About a year and a half ago we decided to move Bold Metrics to San Francisco, at the same time, we also made the decision to go full remote. Why should people move and uproot their lives? At the same time we realized, why can’t we live and work in SF but hire great people who live anywhere.
That’s exactly what we’ve done and it’s made a huge difference both in how we all work together as a team, how much we can get done, and the kind of people we can hire. While I know going remote isn’t the right answer for everyone, there are three major benefits I’ve seen first-hand that make me really glad we made the move.
- People get to spend more time with their families. This is #1 for a reason. To give someone back time with their family means everything. One of our engineers used to commute back and forth to an office at a big company he worked at in the mid-West. Now, he works for us, didn’t have to relocate, didn’t have to sell his house and uproot his family.

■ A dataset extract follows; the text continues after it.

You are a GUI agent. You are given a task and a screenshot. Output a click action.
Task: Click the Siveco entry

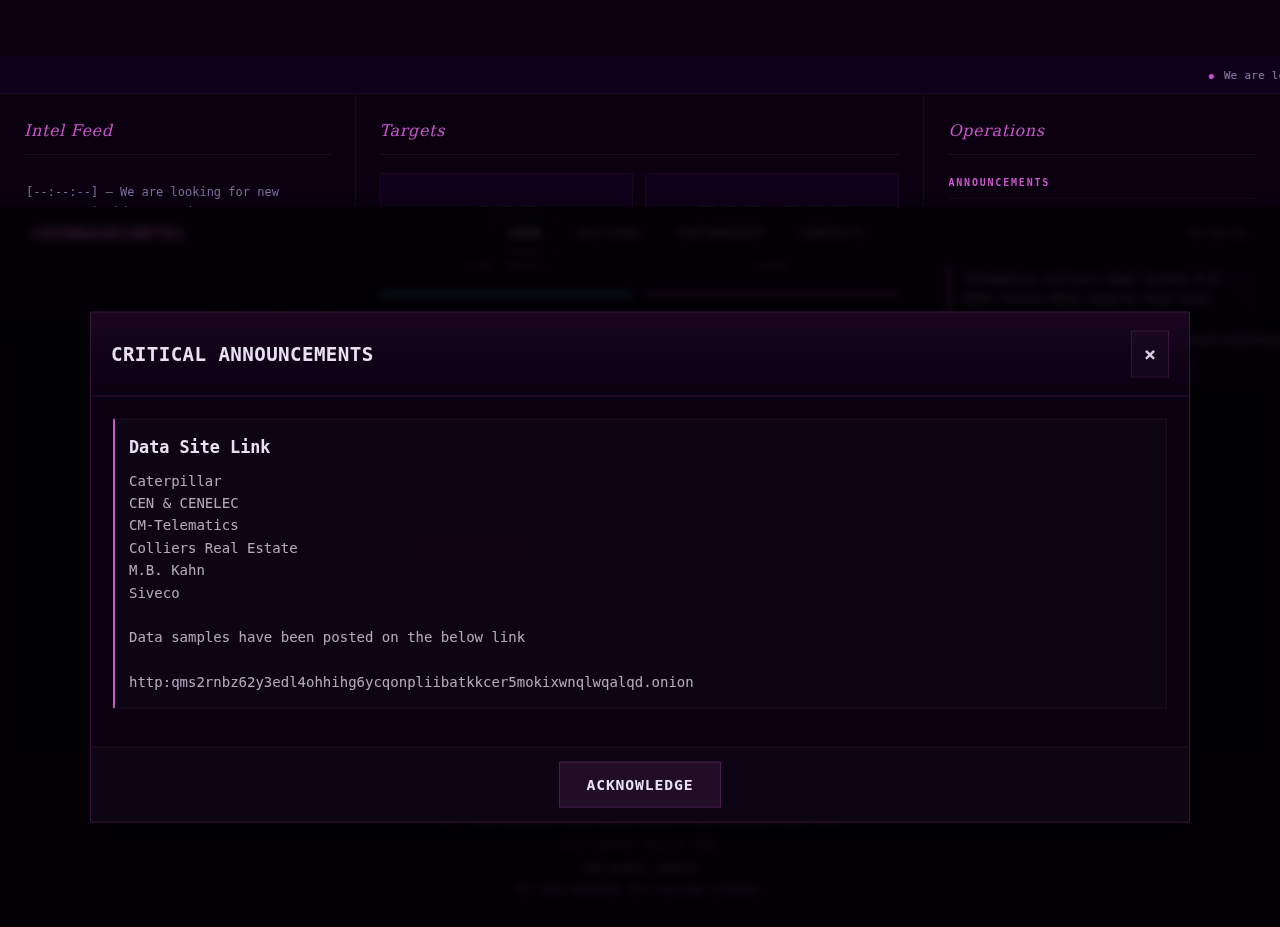click(x=154, y=593)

And, at the same time, he now spends every morning with his daughter and picks her up at school. He doesn’t work 9–5, in fact, I don’t think any of us do, instead he sets a schedule that allows him to be the most productive while getting more time with his family. Forcing people to go into an office creates a culture where “butts in seats” becomes a priority, I think getting work done in the way that works best for you is a much better priority.
- You can focus on hiring amazing people vs. hiring people in the city you‘re in. We started our company in LA, then moved it to Austin, now we’re in SF. I can tell you, all of these cities have amazing people, as do cities like Portland, Minneapolis, St. Louis, and the list goes on. I love living in San Francisco, but I also know there are plenty of people who wouldn’t. Rather than limiting ourselves to talent that is only located in the Bay Area, we’ve been able to build a truly exceptional team with people on the East Coast, mid-West, and up and down the West Coast. We’re not a global company (yet) but we are a national one. I know a lot of people who moved to the Bay Area for their “dream job” only to find out it wasn’t the right place for them. Making someone move to a place that you like, doesn’t mean it’s going to be a place that they like, and, surprise surprise, people do better work when they live somewhere they love.

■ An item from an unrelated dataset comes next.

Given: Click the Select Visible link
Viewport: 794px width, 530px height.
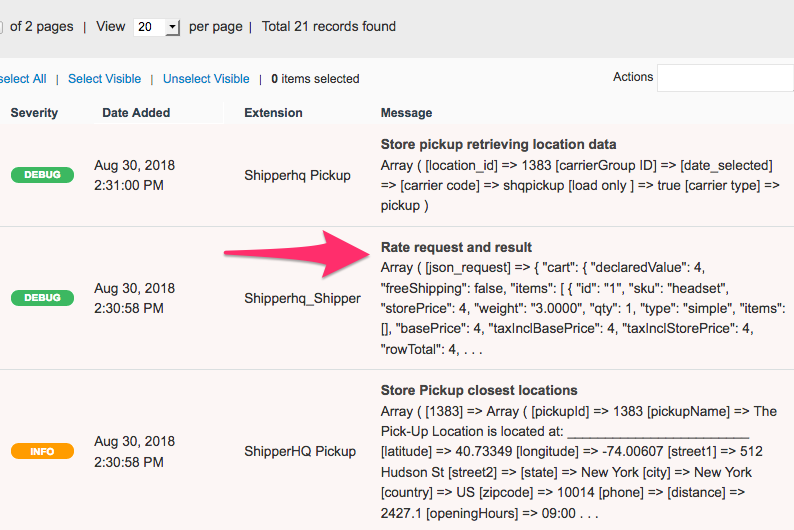Looking at the screenshot, I should point(104,79).
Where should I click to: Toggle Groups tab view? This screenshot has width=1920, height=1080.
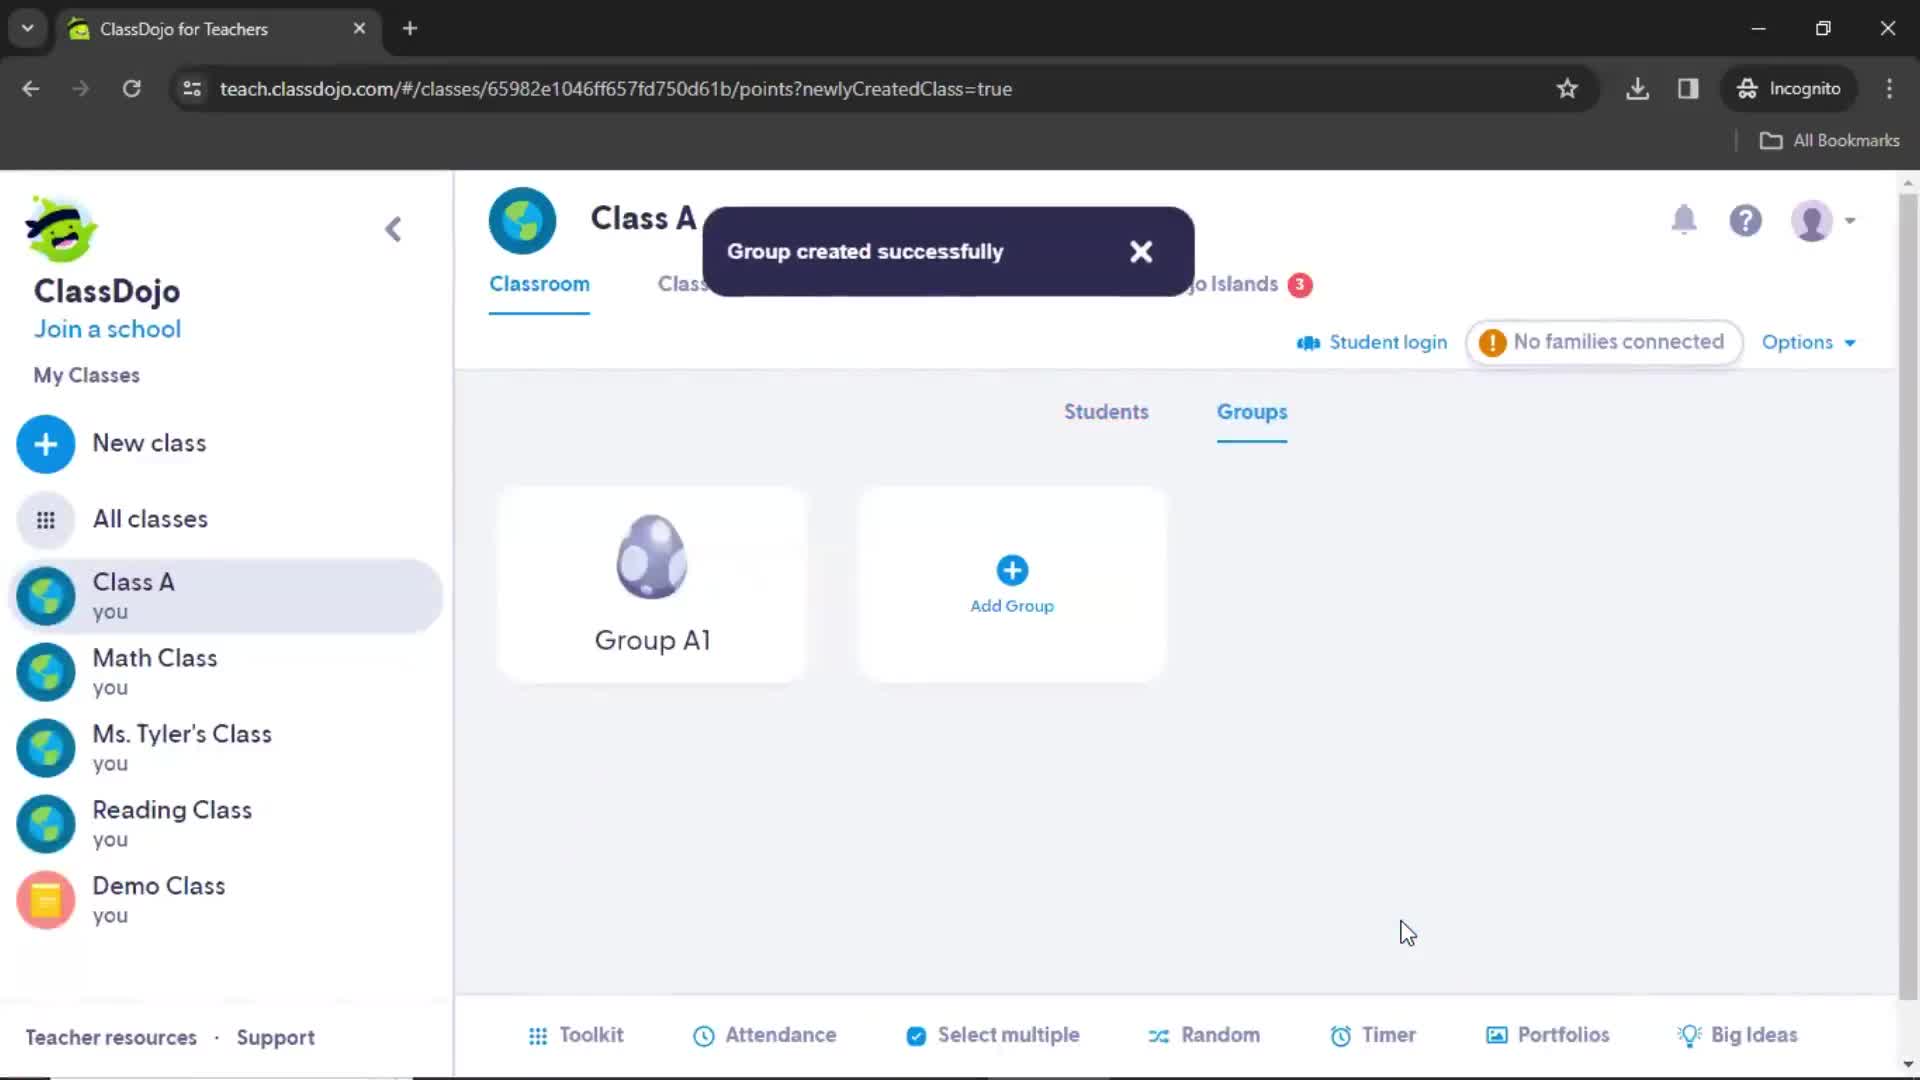click(x=1251, y=411)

- Thanks to Zoom and Slack, communication can thrive. Funny enough, I think we have more meaningful face-to-face (via Zoom) conversations now than we did when we were working in an office together. In remote teams, every meeting has a purpose and if I can see your face when we’re talking, it really isn’t all that different than walking into your office and talking with you. Add in-person retreats into the mix which we try to do as regularly as possible and the days of remote teams not communicating as well as in-person teams are honestly long gone. While I agree, ten years ago remote teams really didn’t have the same opportunities as teams that worked together in the same office, those barriers are gone now.

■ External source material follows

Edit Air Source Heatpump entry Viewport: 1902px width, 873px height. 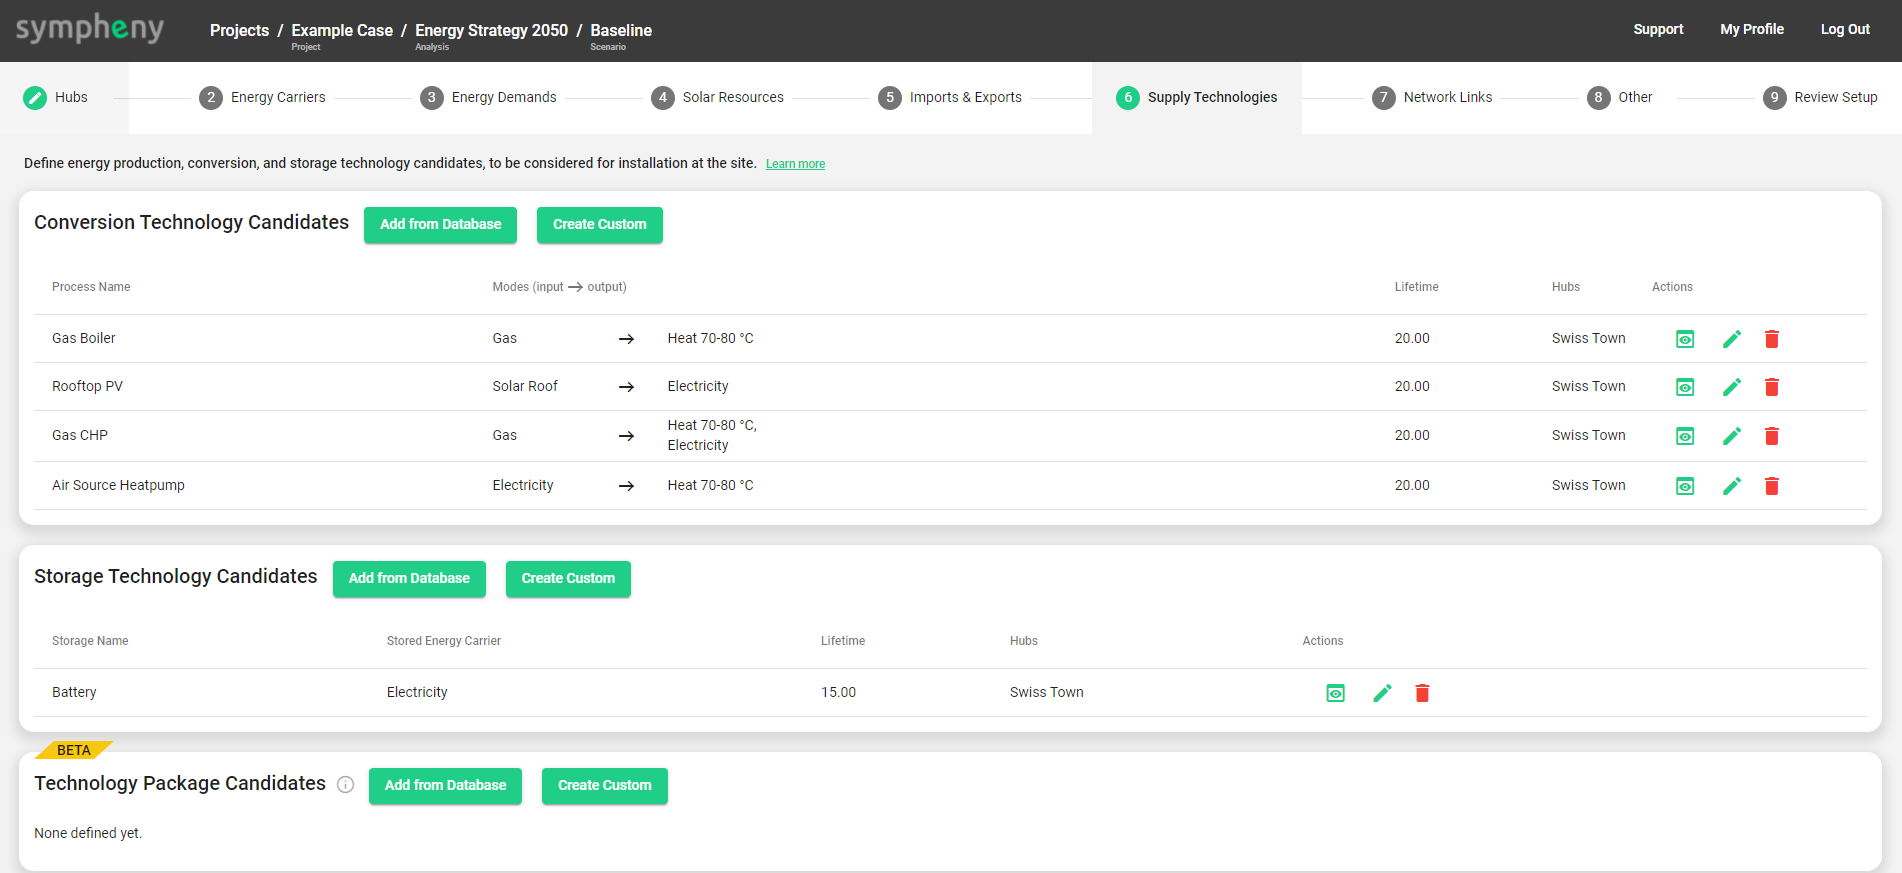tap(1732, 486)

So are remote teams the future of work for everyone? Eh, probably not. First, they are particularly applicable in tech where people spend all day on a computer. Second, I think it’s important (at least based on my experience) to have the whole company be remote, not just some remote employees. There’s a difference between having a “remote culture” and having some people work remotely.
All that being said, if you can give your employees more time with their families, let them work the way they want to work (vs. how you think they should work), and access talent in any city rather than restricting yourself to the city you’re in, I think it’s a major win.
My guess is we’ll look back on this article ten years from now and laugh, because by then we’ll all be trying to remember why everyone rushed to get into offices before 9AM, fighting the same traffic, and all working on the same schedule in the same city. Wait, why do we do that again?